* _EXCERPTED PASSAGE_:
........

If you’re seeing a Hard Fault exception on your Cortex M3 or Cortex M4 processor, this handler and information may help. I can’t take credit for it – this code was provided by Joseph Yiu on a few different forums, as well as in his book (Definitive Guide to the ARM Cortex M3). I’m simply providing some assistance on how to install and use it.
Hard Fault Handler Installation
These instructions work for an STM32F2xx or STM32F4xx processor using a GNU-based toolchain (eg Yagarto or Sourcery G++). They should work with other processors and toolchains but may require a small tweak – no doubt your compiler will be pleased to tell you if it’s not happy! As always with programming, the following is not the only way to do it – it’s simply the way I did it. If you want to rearrange things or do things a bit differently then feel free.
Joseph’s hard fault handler is in two pieces – a small piece of assembly, and a small piece of C. You need the processor’s hardfault exception vector to jump to the assembly, and then the assembly code will itself call the C code.
Here’s the assembly code. It extracts the location of the stack frame, then passes it as a pointer to the C code, which is named hard_fault_handler_c.
.syntax unified
.cpu cortex-m3
.thumb
.global HardFault_Handler
.extern hard_fault_handler_c
HardFault_Handler:
TST LR, #4
ITE EQ
MRSEQ R0, MSP
MRSNE R0, PSP
B hard_fault_handler_c
This assembly needs to be immediately called when the hard fault exception occurs. For the STM32F processors, their vector table is found in the ST-supplied file startup_stm32f2xx.s (or similar). If you look at the vectors list, you’ll see something like this:
g_pfnVectors:
.word _estack
.word Reset_Handler
.word NMI_Handler
.word HardFault_Handler
.word MemManage_Handler
.word BusFault_Handler
.word UsageFault_Handler
etc
Given that the name in the vector table is HardFault_Handler, we give the assembler code that name (and declare the name as a global so the linker can find it). If your vector table contains a different name, then change the name of the assembler code to suit.

........

* _RECORDED INFORMATION_:
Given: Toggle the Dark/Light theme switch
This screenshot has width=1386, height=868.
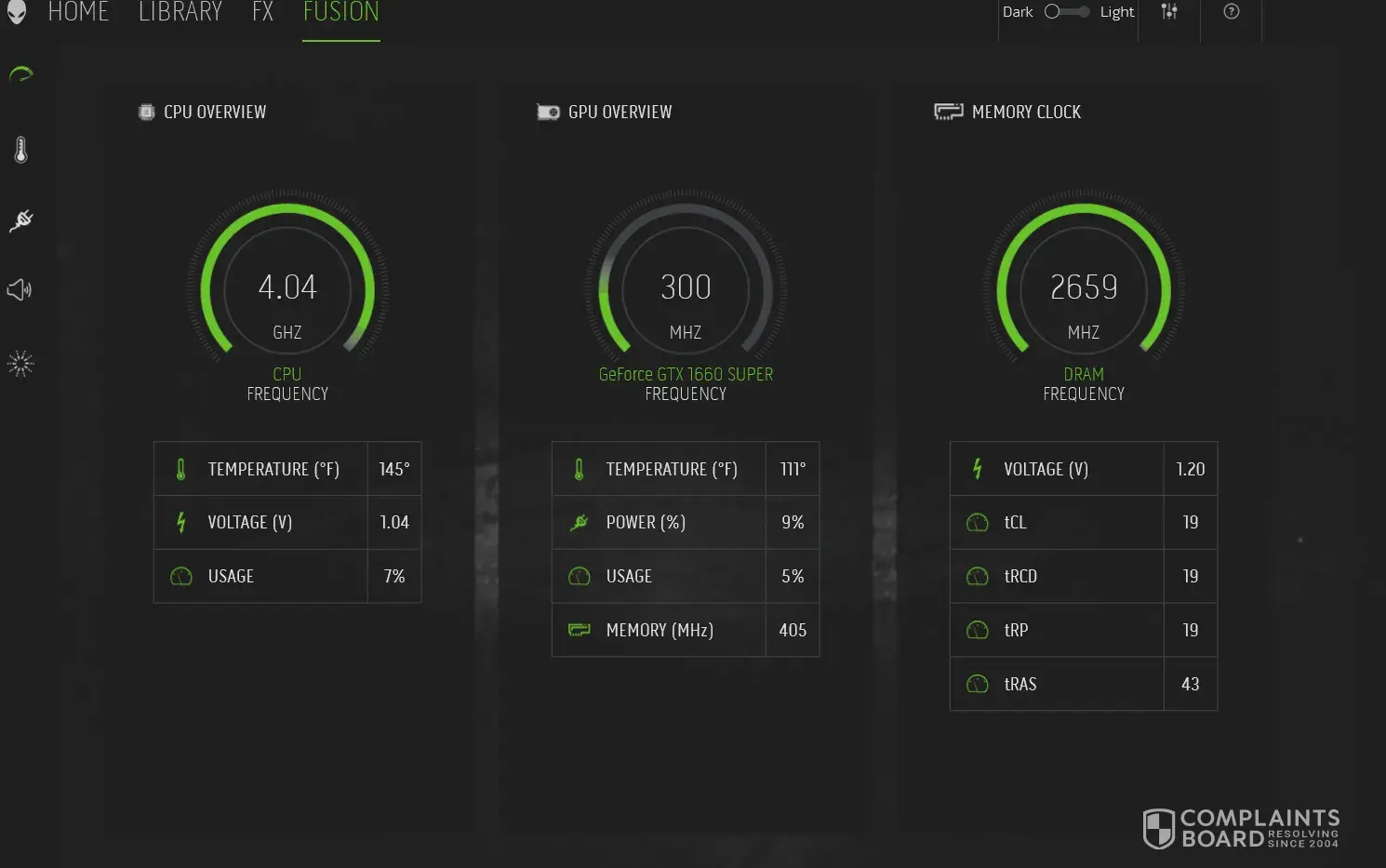Looking at the screenshot, I should (x=1066, y=12).
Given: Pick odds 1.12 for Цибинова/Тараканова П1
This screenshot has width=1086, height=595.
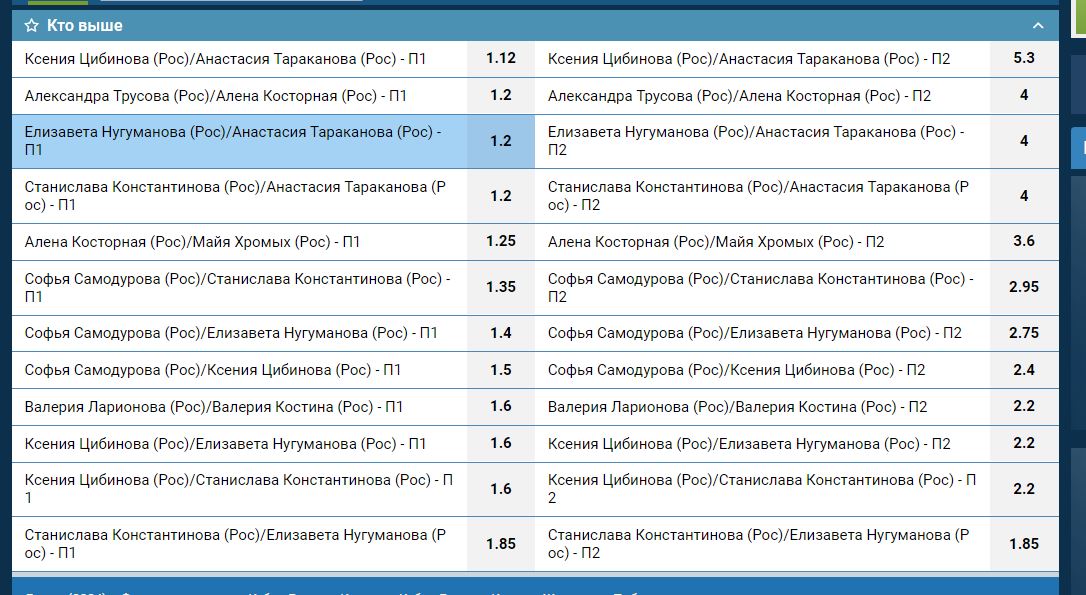Looking at the screenshot, I should pyautogui.click(x=501, y=59).
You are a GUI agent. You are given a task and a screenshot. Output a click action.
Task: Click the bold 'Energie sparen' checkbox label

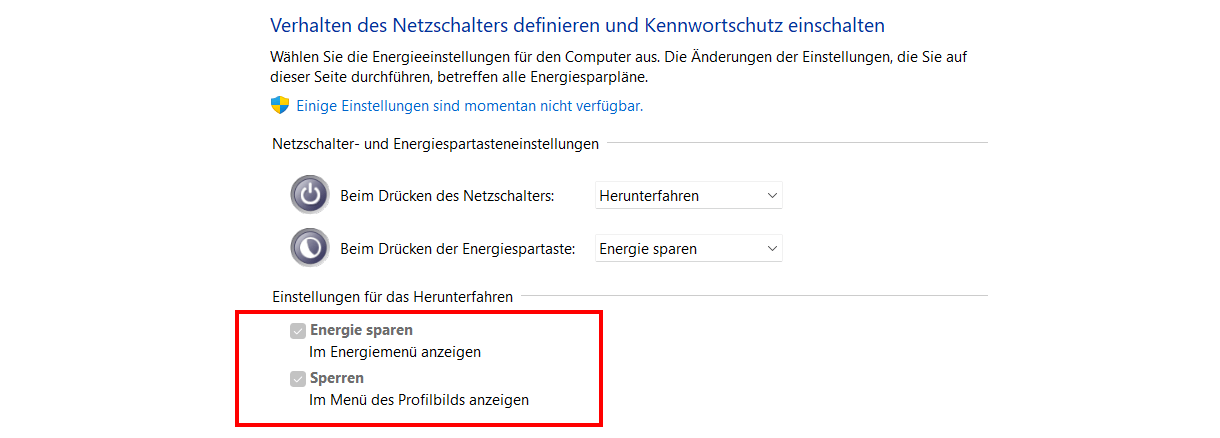(x=361, y=330)
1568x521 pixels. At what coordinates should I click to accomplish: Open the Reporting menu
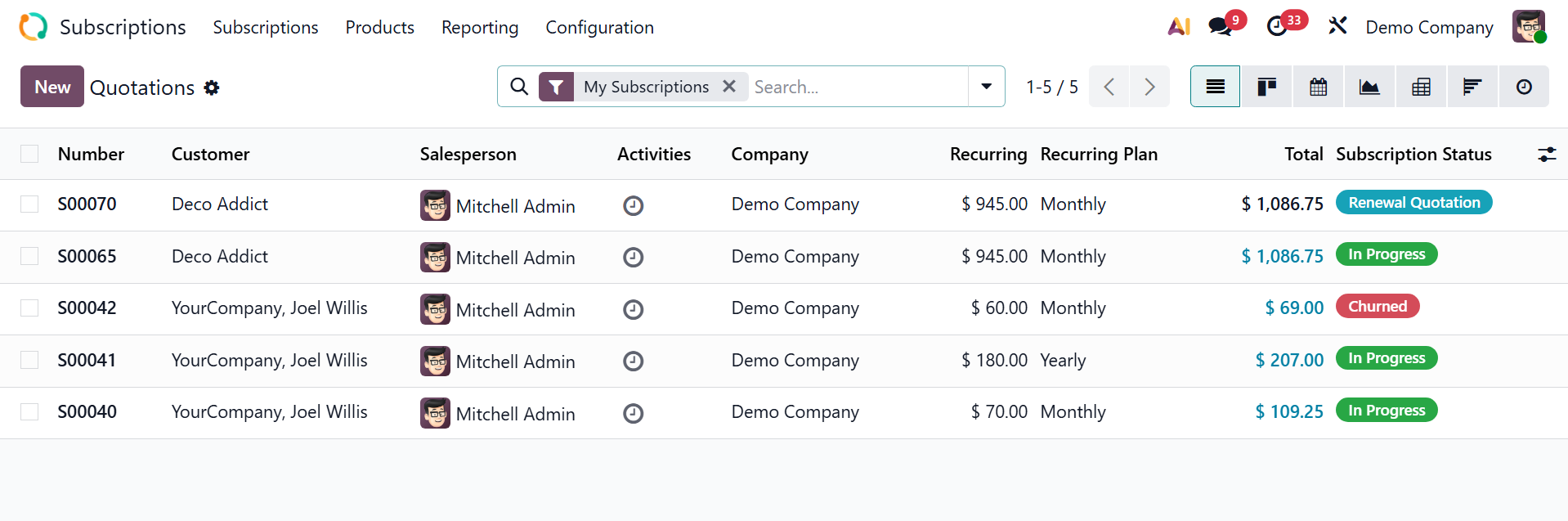(480, 27)

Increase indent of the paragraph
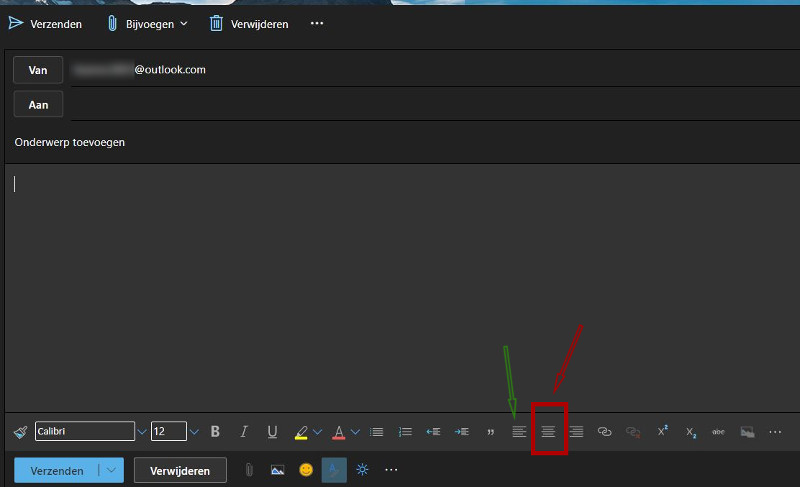pos(462,432)
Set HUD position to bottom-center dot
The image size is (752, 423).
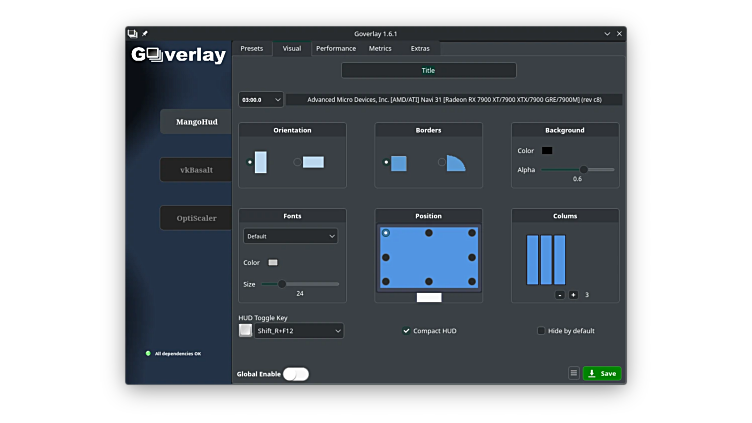click(x=429, y=282)
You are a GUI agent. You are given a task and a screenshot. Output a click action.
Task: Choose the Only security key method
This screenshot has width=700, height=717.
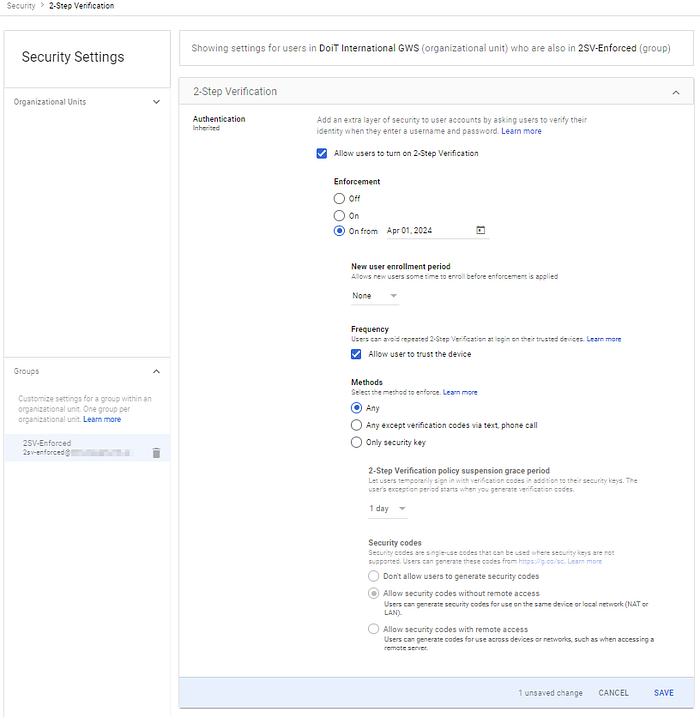tap(356, 442)
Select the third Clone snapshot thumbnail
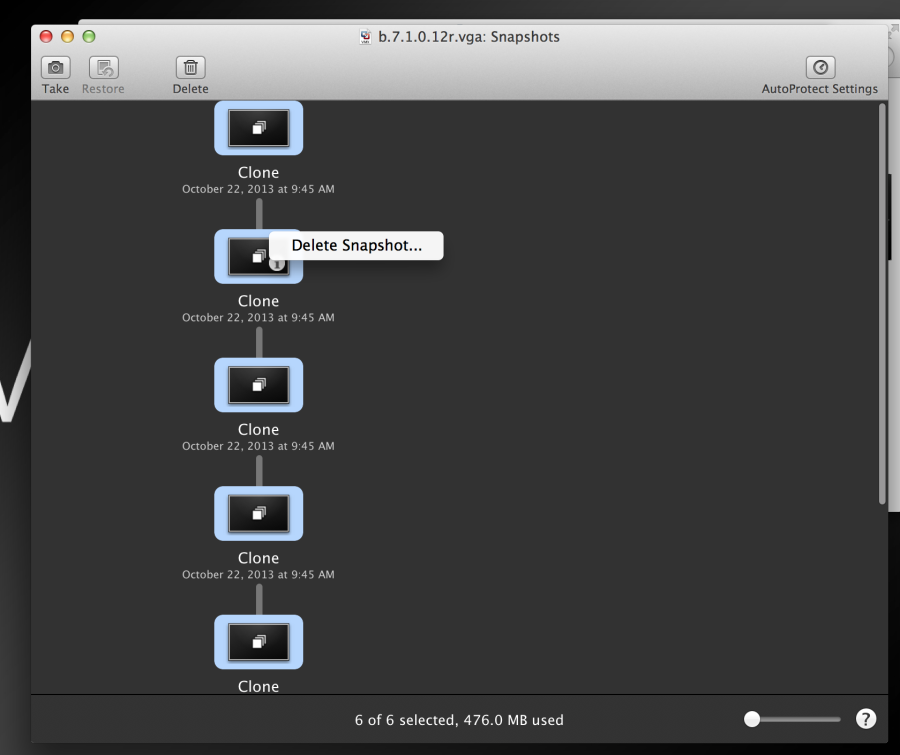The width and height of the screenshot is (900, 755). (x=259, y=384)
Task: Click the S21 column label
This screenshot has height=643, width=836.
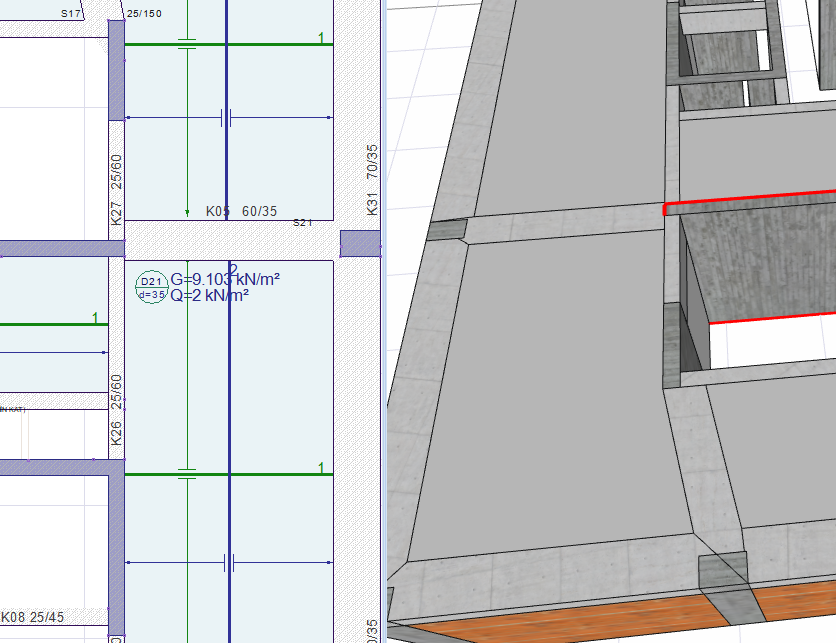Action: (x=302, y=223)
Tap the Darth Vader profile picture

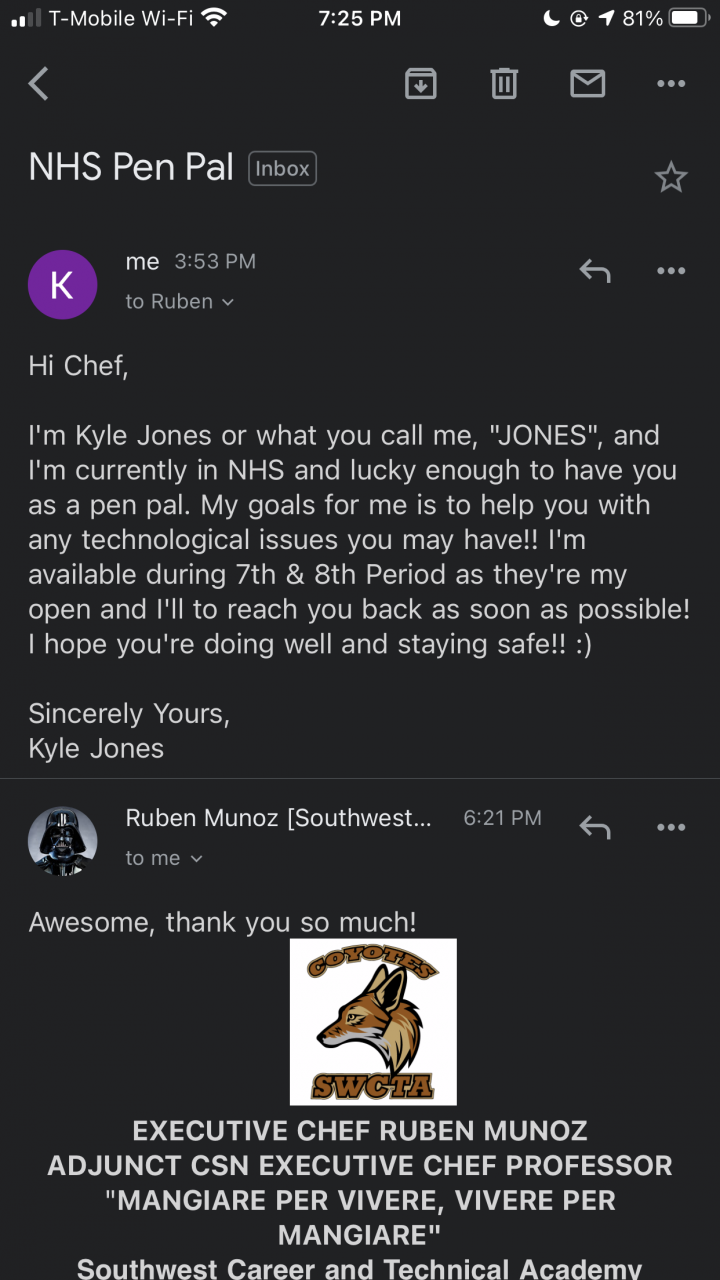pos(62,842)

........

* _WHAT YOU NEED TO DO_:
A – In the hard fault handler text, what is the name of the C function to which the assembly code passes the stack frame pointer?
B – State whether each statement agrees with the hard fault handler text. Answer yes or no, and quote the deciding words of the text.
(i) The author of the text wrote the hard fault handler code.
(ii) For the STM32F processors, the vector table is in the ST-supplied file startup_stm32f2xx.s or a similar file.
(iii) The assembler code's name is declared as a global so that the linker can find it.
C – Reproduce the hard fault handler text from "Hard Fault Handler Installation" to "the C code.", with no changes.

* _REPLIES_:
A – hard_fault_handler_c

B –
(i) No: "I can’t take credit for it – this code was provided by Joseph Yiu on a few different forums"
(ii) Yes: "their vector table is found in the ST-supplied file startup_stm32f2xx.s (or similar)"
(iii) Yes: "declare the name as a global so the linker can find it"

C –
Hard Fault Handler Installation
These instructions work for an STM32F2xx or STM32F4xx processor using a GNU-based toolchain (eg Yagarto or Sourcery G++). They should work with other processors and toolchains but may require a small tweak – no doubt your compiler will be pleased to tell you if it’s not happy! As always with programming, the following is not the only way to do it – it’s simply the way I did it. If you want to rearrange things or do things a bit differently then feel free.
Joseph’s hard fault handler is in two pieces – a small piece of assembly, and a small piece of C. You need the processor’s hardfault exception vector to jump to the assembly, and then the assembly code will itself call the C code.